Stored data
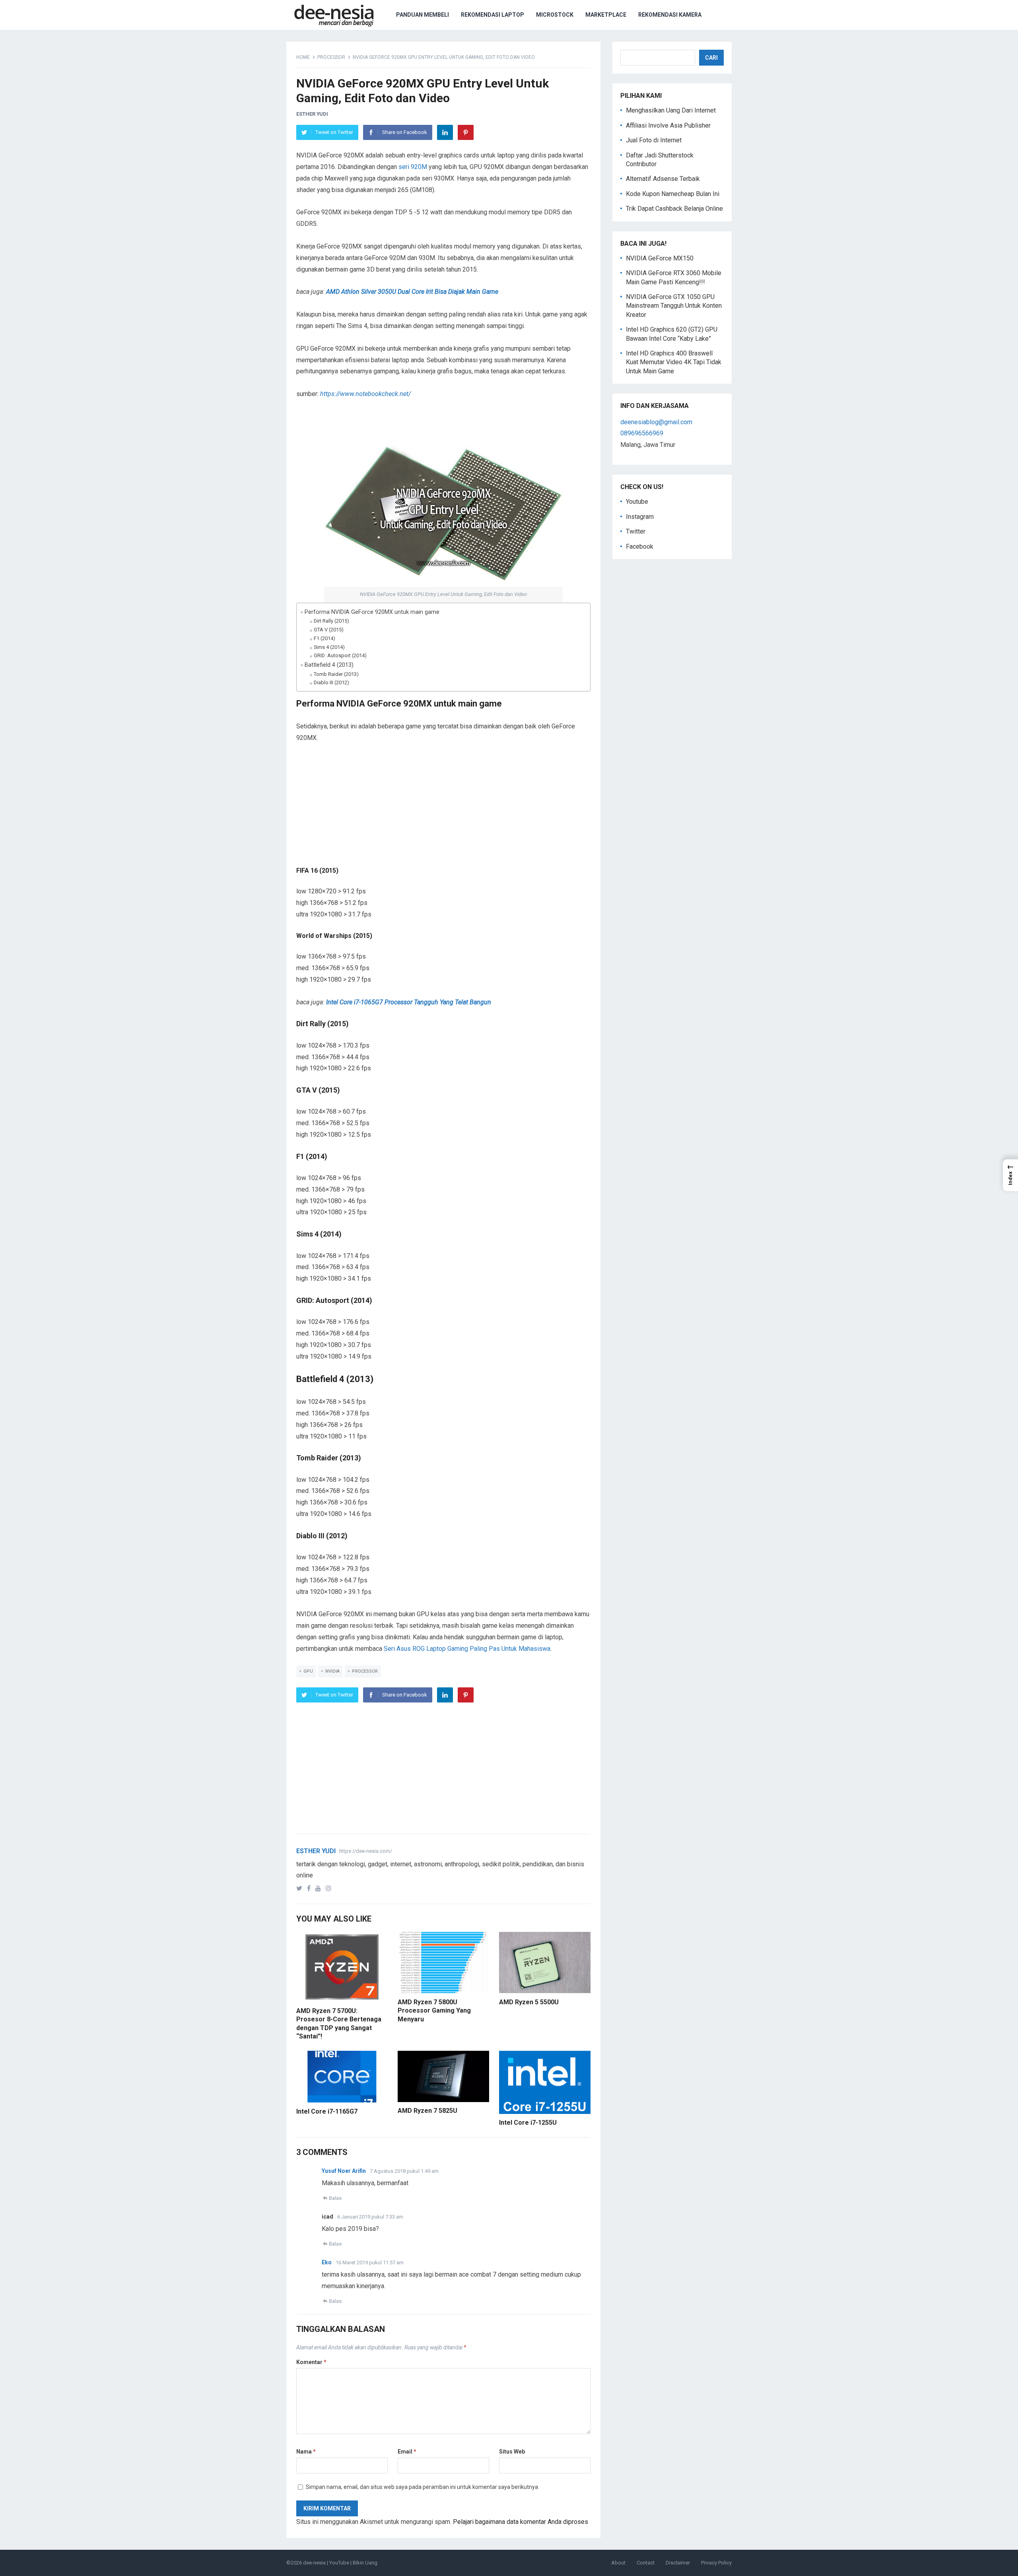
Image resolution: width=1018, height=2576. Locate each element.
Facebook (639, 546)
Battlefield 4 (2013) (329, 665)
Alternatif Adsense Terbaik (663, 178)
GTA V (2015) (329, 630)
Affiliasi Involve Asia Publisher (668, 125)
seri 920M (412, 167)
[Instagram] (330, 1888)
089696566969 (641, 433)
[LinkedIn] (445, 132)
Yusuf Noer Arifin (344, 2171)
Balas (335, 2198)
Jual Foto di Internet (654, 140)
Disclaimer (678, 2563)
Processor (331, 57)
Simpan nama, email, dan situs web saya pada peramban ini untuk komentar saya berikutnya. (422, 2487)
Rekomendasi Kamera (669, 15)
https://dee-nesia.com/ (365, 1851)
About (618, 2563)
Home (303, 57)
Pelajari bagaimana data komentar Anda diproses (520, 2522)
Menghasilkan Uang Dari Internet (671, 110)
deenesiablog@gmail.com (656, 422)
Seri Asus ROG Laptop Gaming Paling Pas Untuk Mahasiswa (467, 1648)
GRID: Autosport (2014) (340, 655)
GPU (308, 1671)
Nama (306, 2451)
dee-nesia (314, 2563)
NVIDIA (332, 1671)
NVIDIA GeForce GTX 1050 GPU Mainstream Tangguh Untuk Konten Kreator (674, 305)
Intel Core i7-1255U (528, 2122)
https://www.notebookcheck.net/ (365, 394)
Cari (711, 57)
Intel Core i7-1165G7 (326, 2111)
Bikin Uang (365, 2563)
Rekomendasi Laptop (492, 15)
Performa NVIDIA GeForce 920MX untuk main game (372, 612)
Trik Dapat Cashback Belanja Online (674, 208)
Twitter (635, 531)
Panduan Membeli (422, 15)
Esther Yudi (312, 114)
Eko (327, 2262)
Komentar (311, 2362)
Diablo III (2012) (331, 682)
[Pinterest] (466, 132)
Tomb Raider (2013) (336, 674)
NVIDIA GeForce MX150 (660, 258)
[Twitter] (300, 1888)
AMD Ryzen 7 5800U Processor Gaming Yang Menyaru (434, 2010)
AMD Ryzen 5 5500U (529, 2002)
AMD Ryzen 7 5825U (427, 2110)
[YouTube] (319, 1888)
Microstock (554, 15)
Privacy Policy (716, 2563)
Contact (646, 2563)
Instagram (640, 516)
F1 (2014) (324, 638)
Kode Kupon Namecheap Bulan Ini (672, 194)
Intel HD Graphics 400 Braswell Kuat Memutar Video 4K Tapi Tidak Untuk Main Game (673, 362)
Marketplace (605, 15)
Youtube (637, 501)
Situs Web (512, 2451)
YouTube (339, 2563)
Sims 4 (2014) (329, 647)
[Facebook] (310, 1888)
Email (407, 2451)
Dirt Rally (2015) (331, 621)
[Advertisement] (443, 810)
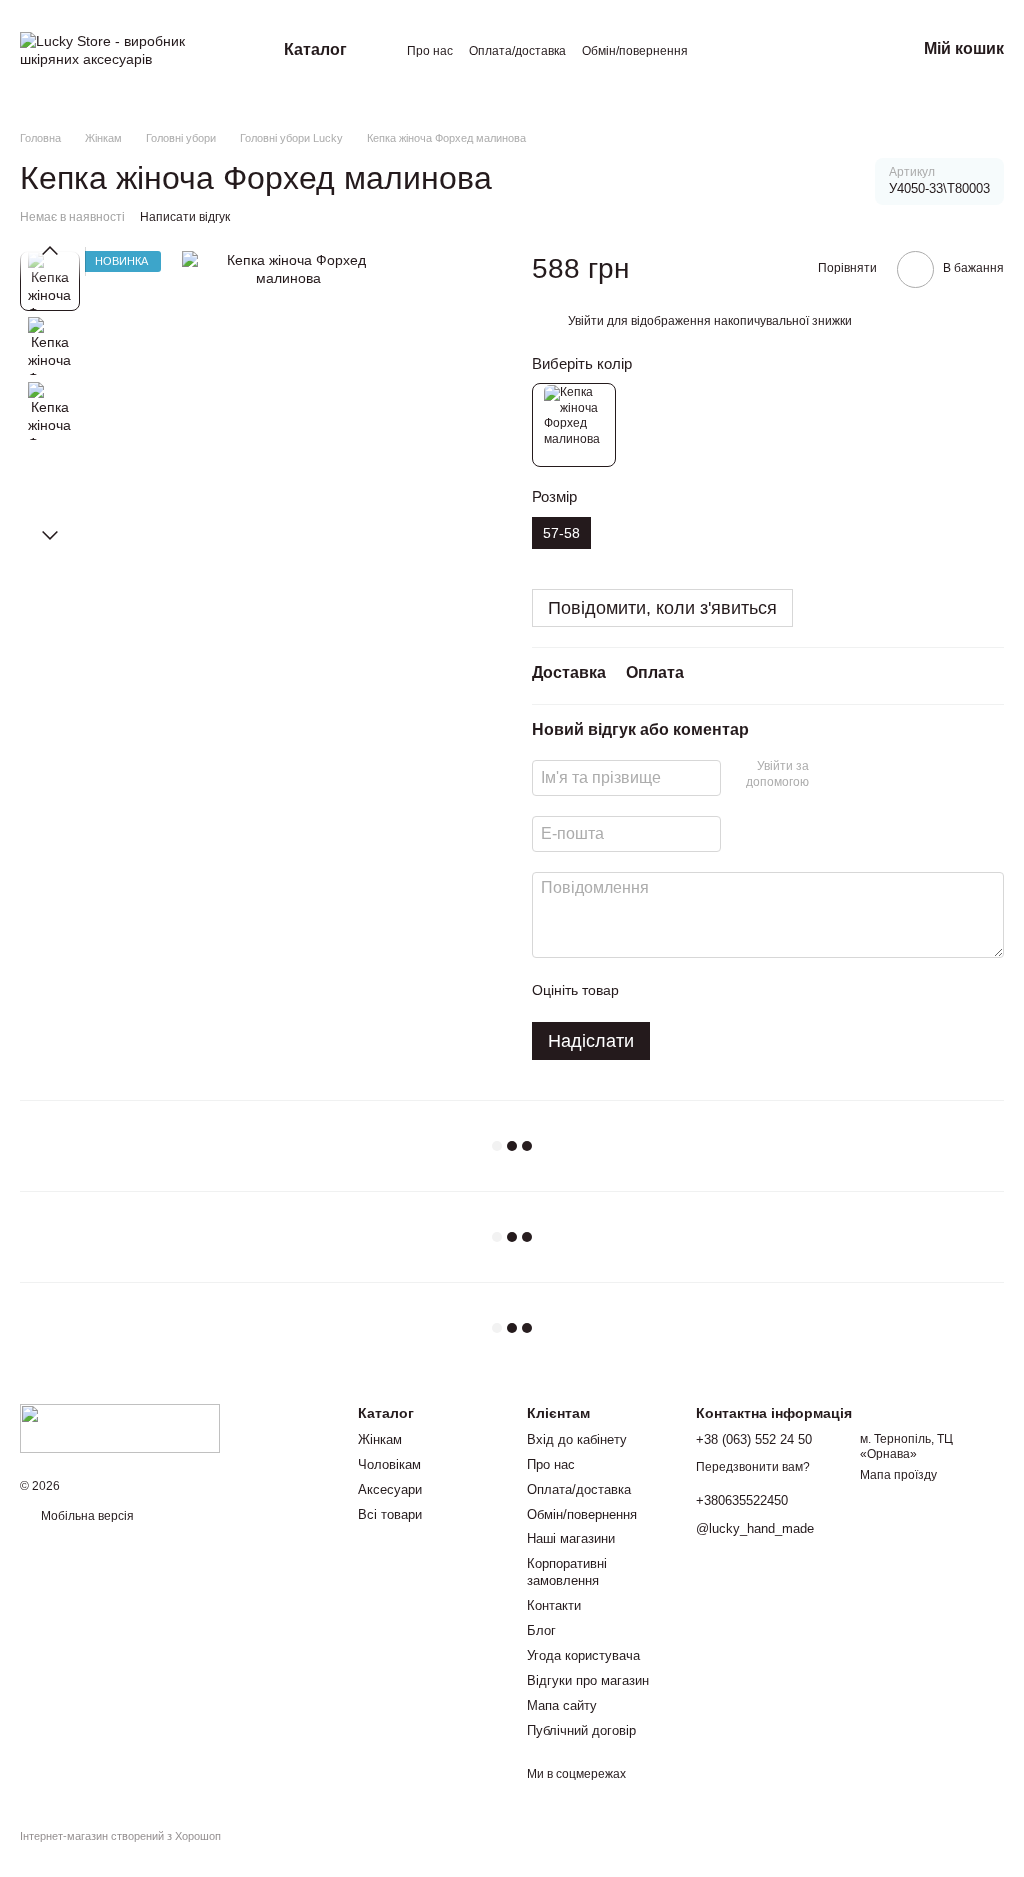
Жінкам (380, 1439)
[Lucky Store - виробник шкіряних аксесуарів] (120, 1427)
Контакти (554, 1605)
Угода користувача (583, 1655)
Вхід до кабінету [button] (577, 1439)
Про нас (430, 51)
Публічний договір (581, 1730)
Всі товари (390, 1514)
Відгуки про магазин (588, 1680)
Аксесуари (390, 1489)
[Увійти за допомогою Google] (863, 775)
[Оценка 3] (716, 990)
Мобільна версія (86, 1516)
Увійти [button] (586, 321)
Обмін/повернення (635, 51)
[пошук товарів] (824, 50)
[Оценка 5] (780, 990)
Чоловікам (389, 1464)
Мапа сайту (562, 1705)
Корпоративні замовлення (567, 1572)
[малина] (574, 425)
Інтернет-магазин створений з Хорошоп (120, 1836)
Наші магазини (571, 1538)
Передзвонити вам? (753, 1467)
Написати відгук (185, 217)
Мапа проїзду (898, 1475)
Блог (541, 1630)
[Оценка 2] (684, 990)
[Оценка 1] (652, 990)
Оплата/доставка (517, 51)
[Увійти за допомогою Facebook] (831, 775)
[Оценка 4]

**Exercise objective**
In the entries above, the lines between the one holding "Panduan Membeli (422, 15)" and the one holding "F1 (2014) (324, 638)", inclusive, are to be printed exactly as written, and those alone.

**Result below**
Panduan Membeli (422, 15)
Esther Yudi (312, 114)
Eko (327, 2262)
Komentar (311, 2362)
Diablo III (2012) (331, 682)
[Pinterest] (466, 132)
Tomb Raider (2013) (336, 674)
NVIDIA GeForce MX150 (660, 258)
[Twitter] (300, 1888)
AMD Ryzen 7 5800U Processor Gaming Yang Menyaru (434, 2010)
AMD Ryzen 5 5500U (529, 2002)
AMD Ryzen 7 5825U (427, 2110)
[YouTube] (319, 1888)
Microstock (554, 15)
Privacy Policy (716, 2563)
Contact (646, 2563)
Instagram (640, 516)
F1 (2014) (324, 638)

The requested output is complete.